To solve for the desired angle, we can use trigonometry. Since we have a right triangle formed by points A, B, and But, we can use the tangent function to find the angle.
Tangent of an angle = opposite / adjacent
In this case, the opposite side is the distance between points A and But (150 km) and the adjacent side is the distance between points But and B.

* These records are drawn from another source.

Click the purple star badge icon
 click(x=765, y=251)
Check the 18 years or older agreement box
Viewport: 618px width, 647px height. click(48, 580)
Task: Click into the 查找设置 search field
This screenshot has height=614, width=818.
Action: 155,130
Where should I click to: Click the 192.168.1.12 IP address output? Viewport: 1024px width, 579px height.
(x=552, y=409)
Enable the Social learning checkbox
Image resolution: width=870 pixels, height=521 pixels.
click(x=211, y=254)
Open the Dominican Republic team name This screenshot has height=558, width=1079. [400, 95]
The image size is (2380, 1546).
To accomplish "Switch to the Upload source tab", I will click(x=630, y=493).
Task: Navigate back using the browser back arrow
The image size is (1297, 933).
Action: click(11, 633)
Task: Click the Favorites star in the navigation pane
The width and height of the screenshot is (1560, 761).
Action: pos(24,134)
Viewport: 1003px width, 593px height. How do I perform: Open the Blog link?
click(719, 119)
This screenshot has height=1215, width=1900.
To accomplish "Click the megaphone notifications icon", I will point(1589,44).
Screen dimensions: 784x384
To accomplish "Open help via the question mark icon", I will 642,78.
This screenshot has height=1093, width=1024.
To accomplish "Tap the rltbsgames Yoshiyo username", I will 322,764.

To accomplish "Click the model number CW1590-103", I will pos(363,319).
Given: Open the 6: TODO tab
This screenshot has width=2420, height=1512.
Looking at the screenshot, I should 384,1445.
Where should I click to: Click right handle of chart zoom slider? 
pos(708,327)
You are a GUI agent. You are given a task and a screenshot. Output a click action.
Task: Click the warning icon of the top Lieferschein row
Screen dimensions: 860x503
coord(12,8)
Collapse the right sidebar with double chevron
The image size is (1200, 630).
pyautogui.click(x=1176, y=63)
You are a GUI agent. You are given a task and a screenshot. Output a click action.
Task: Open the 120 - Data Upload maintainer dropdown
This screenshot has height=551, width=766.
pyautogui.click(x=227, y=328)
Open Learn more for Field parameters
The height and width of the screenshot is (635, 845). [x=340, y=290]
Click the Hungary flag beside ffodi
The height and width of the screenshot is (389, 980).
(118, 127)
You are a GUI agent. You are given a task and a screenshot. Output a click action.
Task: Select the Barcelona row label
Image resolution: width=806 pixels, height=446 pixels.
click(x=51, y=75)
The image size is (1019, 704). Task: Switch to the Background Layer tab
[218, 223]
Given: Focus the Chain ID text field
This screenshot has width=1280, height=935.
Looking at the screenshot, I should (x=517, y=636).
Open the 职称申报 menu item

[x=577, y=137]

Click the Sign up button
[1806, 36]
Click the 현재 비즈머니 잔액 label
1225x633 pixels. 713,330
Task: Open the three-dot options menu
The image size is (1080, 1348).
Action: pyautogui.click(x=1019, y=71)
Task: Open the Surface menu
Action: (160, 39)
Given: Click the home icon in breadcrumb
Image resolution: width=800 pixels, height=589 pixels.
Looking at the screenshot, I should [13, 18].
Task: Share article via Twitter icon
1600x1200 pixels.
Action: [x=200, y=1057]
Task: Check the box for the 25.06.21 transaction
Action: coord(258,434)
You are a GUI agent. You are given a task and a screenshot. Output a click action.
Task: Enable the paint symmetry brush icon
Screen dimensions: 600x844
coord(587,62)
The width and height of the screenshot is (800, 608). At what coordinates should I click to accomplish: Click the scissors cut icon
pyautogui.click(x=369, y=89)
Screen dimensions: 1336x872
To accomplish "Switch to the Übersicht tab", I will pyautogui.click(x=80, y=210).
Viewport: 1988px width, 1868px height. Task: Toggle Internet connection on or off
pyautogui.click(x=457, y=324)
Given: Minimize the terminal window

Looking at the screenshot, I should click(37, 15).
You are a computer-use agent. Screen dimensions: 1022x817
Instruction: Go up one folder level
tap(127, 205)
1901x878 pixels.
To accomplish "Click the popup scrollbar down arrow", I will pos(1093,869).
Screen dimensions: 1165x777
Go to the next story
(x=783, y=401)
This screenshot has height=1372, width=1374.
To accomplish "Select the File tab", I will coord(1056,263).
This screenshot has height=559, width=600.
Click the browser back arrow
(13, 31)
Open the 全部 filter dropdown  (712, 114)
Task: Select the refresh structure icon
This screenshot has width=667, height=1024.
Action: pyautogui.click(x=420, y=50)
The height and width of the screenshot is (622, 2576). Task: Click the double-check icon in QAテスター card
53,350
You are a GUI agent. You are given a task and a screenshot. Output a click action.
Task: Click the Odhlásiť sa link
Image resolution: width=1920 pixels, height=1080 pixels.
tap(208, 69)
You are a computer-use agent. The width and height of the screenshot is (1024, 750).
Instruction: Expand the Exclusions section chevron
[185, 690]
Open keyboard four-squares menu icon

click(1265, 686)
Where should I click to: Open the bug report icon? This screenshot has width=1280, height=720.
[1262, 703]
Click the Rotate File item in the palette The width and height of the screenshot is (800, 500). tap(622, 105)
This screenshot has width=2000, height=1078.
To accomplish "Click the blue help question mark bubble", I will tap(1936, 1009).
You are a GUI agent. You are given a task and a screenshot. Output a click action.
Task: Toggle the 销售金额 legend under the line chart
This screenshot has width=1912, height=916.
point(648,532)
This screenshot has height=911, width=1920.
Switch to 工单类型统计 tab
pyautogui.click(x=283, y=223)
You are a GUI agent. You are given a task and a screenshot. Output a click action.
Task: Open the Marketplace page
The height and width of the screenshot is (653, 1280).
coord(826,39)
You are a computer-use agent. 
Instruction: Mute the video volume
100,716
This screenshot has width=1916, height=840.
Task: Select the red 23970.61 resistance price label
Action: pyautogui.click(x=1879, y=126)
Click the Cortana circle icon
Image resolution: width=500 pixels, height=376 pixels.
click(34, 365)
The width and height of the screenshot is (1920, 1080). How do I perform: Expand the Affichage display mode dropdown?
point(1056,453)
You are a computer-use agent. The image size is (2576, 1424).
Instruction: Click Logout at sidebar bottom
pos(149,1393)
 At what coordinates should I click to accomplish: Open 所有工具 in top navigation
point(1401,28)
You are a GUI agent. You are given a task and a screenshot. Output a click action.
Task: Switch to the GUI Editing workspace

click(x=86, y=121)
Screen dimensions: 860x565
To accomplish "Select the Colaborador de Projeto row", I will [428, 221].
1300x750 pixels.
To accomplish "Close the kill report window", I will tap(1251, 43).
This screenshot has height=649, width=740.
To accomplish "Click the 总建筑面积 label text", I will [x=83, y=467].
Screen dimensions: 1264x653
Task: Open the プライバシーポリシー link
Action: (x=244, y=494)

Let's call the angle we want to find theta. We have:
tan(theta) = opposite / adjacent
tan(theta) = 150 km / adjacent
To find the adjacent side, we need to use the Pythagorean theorem, which states that:
(c^2) = (a^2) + (b^2)
In this case, the adjacent side is the hypotenuse of a right triangle formed by points But, B, and C. So, we have:
adjacent^2 = (80 km)^2 + (h)^2
Now we can substitute this into the equation for the tangent:
tan(theta) = 150 km / sqrt((80 km)^2 + (h)^2)
Solving for theta, we can take the inverse tangent (arctan) of both sides:
theta = arctan(150 km / sqrt((80 km)^2 + (h)^2))
By substituting the given values for the distance between points A and But (150 km), and using the equation for the adjacent side, h, you can calculate the angle theta.